Sharing between doctors is one thing, but Figure 1 makes it so any jerk with an iPhone can ogle at your medical photographs.

 

Kevin Morris

Tech

Posted on Jun 11, 2013   Updated on Jun 1, 2021, 1:46 pm CDT

Figure 1, a kind of Instagram for doctors, greets you a little a differently than your average photo app.

“Sigmoid Volvulus!!!” screamed the caption to the first image I loaded up yesterday: A bulbous, twisting tube of blue-veined flesh.

It was easily one of the grossest things I’ve ever seen. The Internet told me I was looking at an obstructed, distended bowel–again, not exactly something you usually see when logging onto, say Instagram.

So it goes without saying that Figure 1, with its parade of ghoulish images of severed limbs, shattered skulls, and gangrenous body parts will not be marching to the top of Apple’s most popular apps list anytime soon. But its creator, Canadian intensive care doctor Josh Landy, is hoping it might save lives.

Figure 1 (named after the first piece of descriptive text beneath any medical image) works much like or any other social photo app, with just one major caveat: Though the app is free for anyone to use, only licensed medical professionals can upload photographs. The result is a searchable compendium of medical images loaded with acronym-laden doctor speak (#s1q3t3 and new #RBBB in 70F POD#3 THR” reads the caption beneath one image).

Ordinary folk like you and me who stumble into an ER with a bizarre or gruesome injury shouldn’t have to worry too much about our identity being revealed. The app forbids identifying material of any kind from appearing in photographs, and uses software that automatically detects faces in images and blurs them out.

The first image I saw when I loaded up Figure 1. Just be glad this is blurred.

Dr. Landy told the National Post:

There is no question in my mind, educating doctors saves lives…. Having someone who has easier, more efficient access to information, who learns something more about a patient they are currently seeing, is going to improve the care of that patient.

True, but at the same time–despite the privacy protections–one has to worry about the app becoming little more than gore-porn hub, where strangers from around the world gawk at your medical problems.

You might not mind a picture of your gangrenous penis (“Fournier’s Gangrene of the Penis,” as the condition is officially known–I’m learning already!) being shared discreetly among medical professionals.
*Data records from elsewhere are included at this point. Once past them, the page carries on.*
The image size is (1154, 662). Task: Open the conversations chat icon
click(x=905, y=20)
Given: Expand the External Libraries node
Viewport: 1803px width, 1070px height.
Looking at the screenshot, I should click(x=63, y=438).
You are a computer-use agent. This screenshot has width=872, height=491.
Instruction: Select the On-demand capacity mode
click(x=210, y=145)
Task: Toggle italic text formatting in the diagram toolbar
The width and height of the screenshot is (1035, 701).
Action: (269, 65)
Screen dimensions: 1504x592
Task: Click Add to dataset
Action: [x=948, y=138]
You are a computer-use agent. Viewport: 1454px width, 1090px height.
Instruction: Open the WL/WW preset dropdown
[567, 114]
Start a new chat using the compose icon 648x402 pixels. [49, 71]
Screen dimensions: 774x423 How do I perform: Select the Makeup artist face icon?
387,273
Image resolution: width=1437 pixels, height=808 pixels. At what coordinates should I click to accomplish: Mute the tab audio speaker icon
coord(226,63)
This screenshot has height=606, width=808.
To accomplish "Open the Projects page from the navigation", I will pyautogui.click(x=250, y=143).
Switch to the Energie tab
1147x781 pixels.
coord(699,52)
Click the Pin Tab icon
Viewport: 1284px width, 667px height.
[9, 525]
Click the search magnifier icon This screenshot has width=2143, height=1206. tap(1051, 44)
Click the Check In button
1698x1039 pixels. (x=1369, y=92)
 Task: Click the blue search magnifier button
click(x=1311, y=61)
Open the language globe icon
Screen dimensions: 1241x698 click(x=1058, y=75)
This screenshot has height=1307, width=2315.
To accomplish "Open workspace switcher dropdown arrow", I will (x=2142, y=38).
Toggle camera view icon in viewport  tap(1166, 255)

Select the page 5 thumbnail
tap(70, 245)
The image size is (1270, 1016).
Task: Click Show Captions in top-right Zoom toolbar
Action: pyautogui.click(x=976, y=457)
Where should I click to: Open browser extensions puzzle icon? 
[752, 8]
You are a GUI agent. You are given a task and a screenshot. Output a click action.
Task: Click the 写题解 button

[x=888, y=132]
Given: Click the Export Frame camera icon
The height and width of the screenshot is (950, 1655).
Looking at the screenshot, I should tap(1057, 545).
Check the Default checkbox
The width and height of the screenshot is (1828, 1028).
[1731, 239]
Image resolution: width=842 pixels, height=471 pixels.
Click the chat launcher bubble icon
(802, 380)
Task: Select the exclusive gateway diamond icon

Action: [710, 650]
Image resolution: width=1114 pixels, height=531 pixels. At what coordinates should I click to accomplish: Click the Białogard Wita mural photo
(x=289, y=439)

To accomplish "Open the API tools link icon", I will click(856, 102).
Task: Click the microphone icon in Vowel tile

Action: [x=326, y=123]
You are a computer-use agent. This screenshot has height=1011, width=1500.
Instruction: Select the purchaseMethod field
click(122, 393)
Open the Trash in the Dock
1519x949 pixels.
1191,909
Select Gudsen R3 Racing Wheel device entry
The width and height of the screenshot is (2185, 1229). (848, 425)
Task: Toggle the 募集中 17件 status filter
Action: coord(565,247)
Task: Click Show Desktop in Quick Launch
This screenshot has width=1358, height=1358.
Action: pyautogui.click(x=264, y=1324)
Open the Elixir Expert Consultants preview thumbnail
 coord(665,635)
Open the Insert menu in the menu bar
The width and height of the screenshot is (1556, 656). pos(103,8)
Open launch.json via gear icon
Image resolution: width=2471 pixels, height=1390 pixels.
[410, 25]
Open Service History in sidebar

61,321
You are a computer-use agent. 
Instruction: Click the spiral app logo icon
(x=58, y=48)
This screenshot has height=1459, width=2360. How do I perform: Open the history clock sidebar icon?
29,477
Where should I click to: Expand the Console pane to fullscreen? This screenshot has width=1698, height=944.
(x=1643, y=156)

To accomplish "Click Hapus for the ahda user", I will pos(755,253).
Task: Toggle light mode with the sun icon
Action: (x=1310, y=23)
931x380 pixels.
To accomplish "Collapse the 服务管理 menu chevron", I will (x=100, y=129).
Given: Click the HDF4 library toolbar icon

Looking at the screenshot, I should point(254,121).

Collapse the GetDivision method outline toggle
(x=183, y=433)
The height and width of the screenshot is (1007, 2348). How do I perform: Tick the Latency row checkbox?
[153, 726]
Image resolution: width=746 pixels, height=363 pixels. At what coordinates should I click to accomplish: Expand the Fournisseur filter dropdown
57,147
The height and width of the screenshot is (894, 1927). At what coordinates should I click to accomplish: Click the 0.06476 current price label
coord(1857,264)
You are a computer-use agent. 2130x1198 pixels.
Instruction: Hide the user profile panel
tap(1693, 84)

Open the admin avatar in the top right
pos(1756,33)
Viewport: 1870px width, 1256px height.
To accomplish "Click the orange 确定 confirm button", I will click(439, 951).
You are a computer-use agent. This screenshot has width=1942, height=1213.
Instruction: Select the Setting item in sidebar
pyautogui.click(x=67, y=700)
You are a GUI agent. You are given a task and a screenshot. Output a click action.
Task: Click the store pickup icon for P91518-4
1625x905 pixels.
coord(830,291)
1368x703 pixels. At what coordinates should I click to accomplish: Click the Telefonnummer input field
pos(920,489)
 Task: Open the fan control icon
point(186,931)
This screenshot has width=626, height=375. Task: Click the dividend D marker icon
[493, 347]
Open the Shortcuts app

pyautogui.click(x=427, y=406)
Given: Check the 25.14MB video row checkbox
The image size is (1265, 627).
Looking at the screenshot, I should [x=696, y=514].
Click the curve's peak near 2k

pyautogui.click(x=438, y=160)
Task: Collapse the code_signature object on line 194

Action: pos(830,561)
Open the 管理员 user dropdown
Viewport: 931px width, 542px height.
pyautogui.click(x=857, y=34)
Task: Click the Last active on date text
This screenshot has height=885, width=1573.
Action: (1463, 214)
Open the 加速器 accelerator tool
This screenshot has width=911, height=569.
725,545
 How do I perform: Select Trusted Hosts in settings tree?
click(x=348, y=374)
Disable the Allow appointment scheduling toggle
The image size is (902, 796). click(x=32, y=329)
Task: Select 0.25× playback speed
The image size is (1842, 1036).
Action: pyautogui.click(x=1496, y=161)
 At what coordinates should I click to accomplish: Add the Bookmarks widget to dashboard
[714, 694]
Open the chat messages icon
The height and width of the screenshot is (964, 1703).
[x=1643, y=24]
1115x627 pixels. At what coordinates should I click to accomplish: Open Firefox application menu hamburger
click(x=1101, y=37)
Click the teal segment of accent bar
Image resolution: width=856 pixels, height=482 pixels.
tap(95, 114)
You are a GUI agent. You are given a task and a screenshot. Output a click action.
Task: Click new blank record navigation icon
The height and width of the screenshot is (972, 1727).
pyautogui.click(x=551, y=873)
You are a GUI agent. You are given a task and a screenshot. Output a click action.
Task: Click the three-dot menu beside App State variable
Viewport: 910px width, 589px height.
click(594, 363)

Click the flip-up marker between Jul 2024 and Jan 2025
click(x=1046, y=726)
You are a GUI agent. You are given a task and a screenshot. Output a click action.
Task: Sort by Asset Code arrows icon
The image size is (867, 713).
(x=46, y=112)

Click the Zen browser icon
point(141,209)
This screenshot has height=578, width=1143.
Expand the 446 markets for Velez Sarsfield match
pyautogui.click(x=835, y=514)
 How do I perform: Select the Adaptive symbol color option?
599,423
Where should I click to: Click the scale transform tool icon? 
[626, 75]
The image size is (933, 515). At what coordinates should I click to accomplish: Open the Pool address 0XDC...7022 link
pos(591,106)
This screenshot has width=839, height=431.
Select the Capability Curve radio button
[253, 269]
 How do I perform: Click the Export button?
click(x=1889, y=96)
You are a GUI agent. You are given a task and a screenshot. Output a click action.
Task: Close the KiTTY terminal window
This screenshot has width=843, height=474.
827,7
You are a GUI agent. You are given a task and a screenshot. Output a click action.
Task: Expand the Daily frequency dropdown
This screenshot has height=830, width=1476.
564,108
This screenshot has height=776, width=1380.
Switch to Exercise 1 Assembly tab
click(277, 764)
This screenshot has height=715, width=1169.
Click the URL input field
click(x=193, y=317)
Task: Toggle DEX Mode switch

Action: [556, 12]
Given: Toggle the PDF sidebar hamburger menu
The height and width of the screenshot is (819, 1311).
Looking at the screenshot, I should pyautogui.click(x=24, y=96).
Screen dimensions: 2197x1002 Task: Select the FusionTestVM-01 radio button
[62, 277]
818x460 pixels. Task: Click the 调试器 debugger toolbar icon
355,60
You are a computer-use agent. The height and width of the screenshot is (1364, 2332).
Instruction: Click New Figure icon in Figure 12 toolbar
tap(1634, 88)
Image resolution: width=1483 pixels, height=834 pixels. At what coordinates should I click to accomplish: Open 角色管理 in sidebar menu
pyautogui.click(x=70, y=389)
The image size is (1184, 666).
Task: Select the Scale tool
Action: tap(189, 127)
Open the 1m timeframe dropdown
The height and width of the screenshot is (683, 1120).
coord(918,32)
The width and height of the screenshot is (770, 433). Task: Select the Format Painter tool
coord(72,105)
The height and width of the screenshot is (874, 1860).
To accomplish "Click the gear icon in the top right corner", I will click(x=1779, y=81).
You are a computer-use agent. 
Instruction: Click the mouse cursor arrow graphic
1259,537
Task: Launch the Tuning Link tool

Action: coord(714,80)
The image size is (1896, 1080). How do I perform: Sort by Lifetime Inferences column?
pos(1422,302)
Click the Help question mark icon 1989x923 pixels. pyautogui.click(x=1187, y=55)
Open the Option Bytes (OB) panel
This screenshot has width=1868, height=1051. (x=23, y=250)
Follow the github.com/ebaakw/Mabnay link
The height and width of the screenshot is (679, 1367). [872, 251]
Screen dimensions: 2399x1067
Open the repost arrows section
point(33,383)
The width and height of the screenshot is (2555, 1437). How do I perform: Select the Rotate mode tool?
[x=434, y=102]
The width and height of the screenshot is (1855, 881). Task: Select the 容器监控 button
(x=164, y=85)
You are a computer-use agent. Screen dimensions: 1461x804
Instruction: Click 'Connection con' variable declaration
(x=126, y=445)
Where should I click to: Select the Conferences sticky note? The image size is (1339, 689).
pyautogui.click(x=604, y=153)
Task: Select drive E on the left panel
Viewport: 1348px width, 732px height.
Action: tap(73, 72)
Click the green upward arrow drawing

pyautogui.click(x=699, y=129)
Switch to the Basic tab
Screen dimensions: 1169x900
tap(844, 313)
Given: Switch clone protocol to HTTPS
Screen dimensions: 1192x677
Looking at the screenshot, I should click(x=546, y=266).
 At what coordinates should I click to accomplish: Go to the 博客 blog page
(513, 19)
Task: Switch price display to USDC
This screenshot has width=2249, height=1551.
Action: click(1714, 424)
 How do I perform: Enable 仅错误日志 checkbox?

But the idea that any jerk with an iPhone can install this app and ogle at pictures of your wounds or weird diseases–well, that might just make many people a little uncomfortable, whether people can see your face not. Especially because any picture on Figure 1 is just a screen grab away from rising to the top of any number of Reddit forums devoted to gore (links are extremely NSFW) or any other gore site on the planet.

Even the captions, written by real doctors, seem to play up the app’s voyeuristic side. One image, for instance–an X-ray that shows a knife embedded in someone’s throat–is accompanied by the caption, “Self-inflicted stab wound!!”  The profligate dropping of exclamation points seems only to emphasize that the images exist for the pleasure of the people sharing them. 

Indeed, if my experience scouring through posts today is any indication, the typical attitude among the app’s early adopters is less about education than it is about shock value. But then again, I’m not a doctor. Pehaps I’m just ignorant of what “!!!” means in medical speak.